EXERCISE: Write out every row below again, requests included, shifting each click coordinate in the answers by adding 79 to it. Omit the pictures.
* BEGIN SUPPLIED ENTRIES *
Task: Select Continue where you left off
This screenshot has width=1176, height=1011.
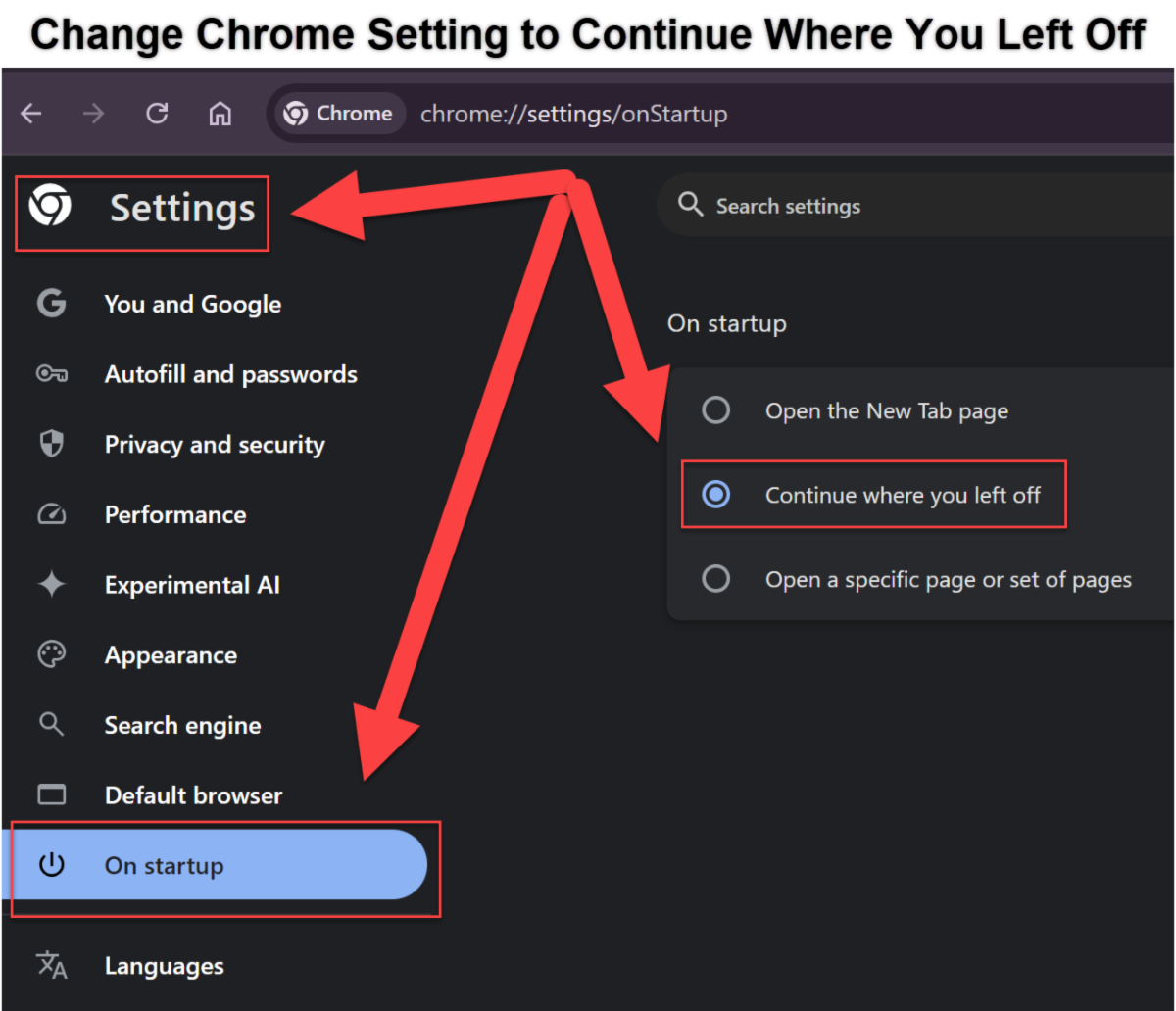Action: [x=716, y=495]
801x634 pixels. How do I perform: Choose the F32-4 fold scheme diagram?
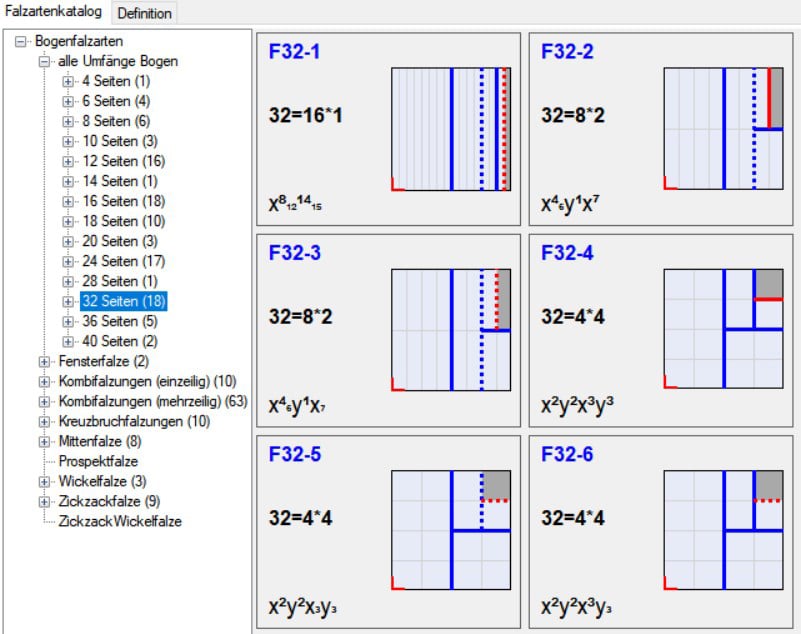tap(723, 330)
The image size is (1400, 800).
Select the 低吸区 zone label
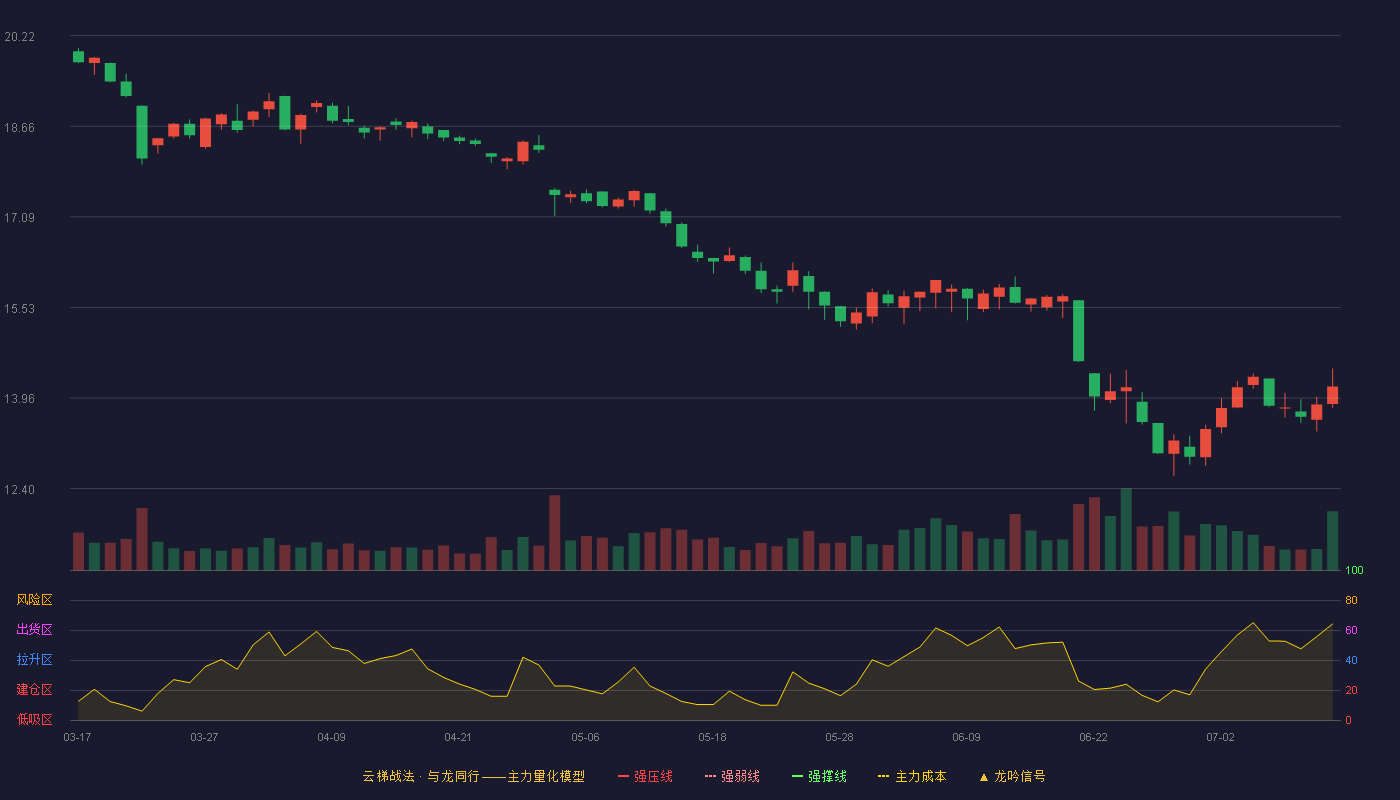[x=34, y=719]
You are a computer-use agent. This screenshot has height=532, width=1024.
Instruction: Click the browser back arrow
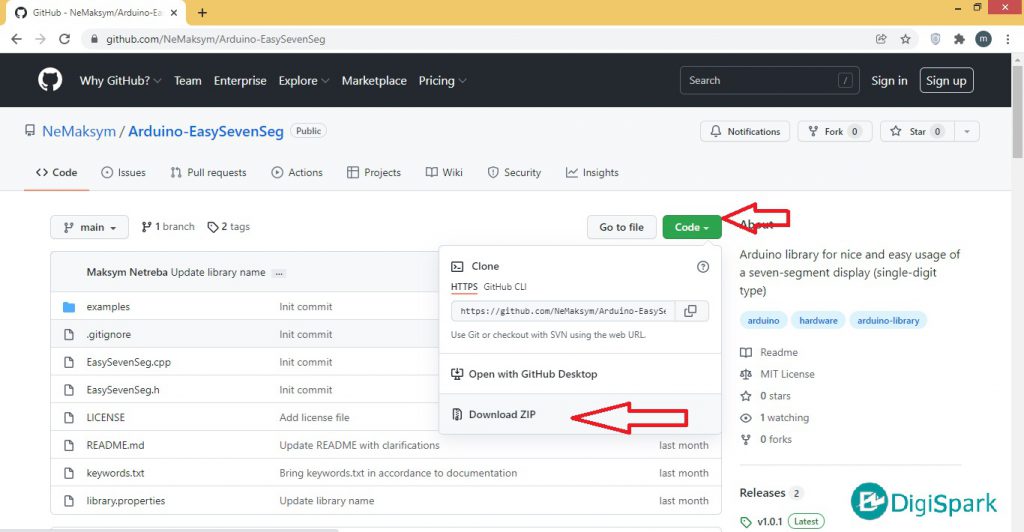17,39
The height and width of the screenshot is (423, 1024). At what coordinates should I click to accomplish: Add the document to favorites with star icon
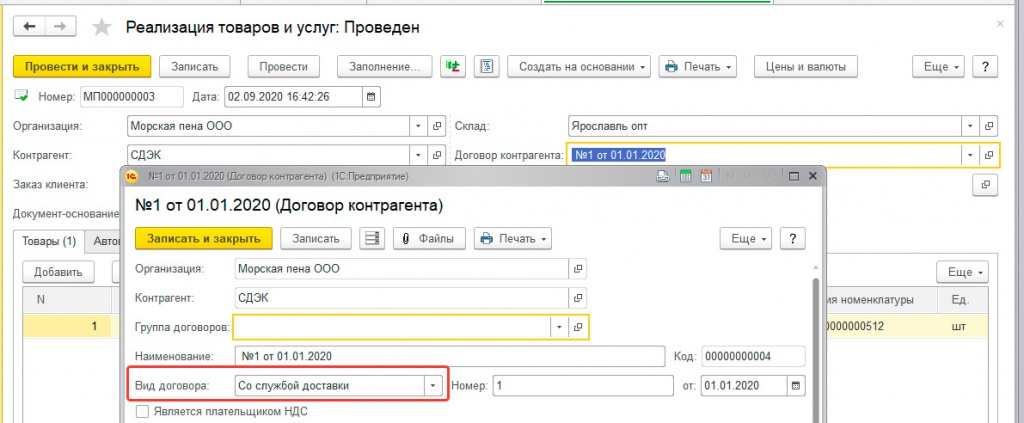coord(102,27)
* END SUPPLIED ENTRIES *
EXERCISE SOLUTION:
Task: Select Continue where you left off
This screenshot has width=1176, height=1011.
Action: [x=795, y=574]
801x634 pixels. How do I perform: Choose the F32-4 fold scheme diagram?
tap(802, 409)
The image size is (1400, 800).
Select the 低吸区 zone label
[x=113, y=798]
You are a computer-use agent. This screenshot has height=532, width=1024.
Instruction: Click the browser back arrow
96,118
The height and width of the screenshot is (423, 1024). At what coordinates should I click to accomplish: Add the document to favorites with star icon
coord(181,106)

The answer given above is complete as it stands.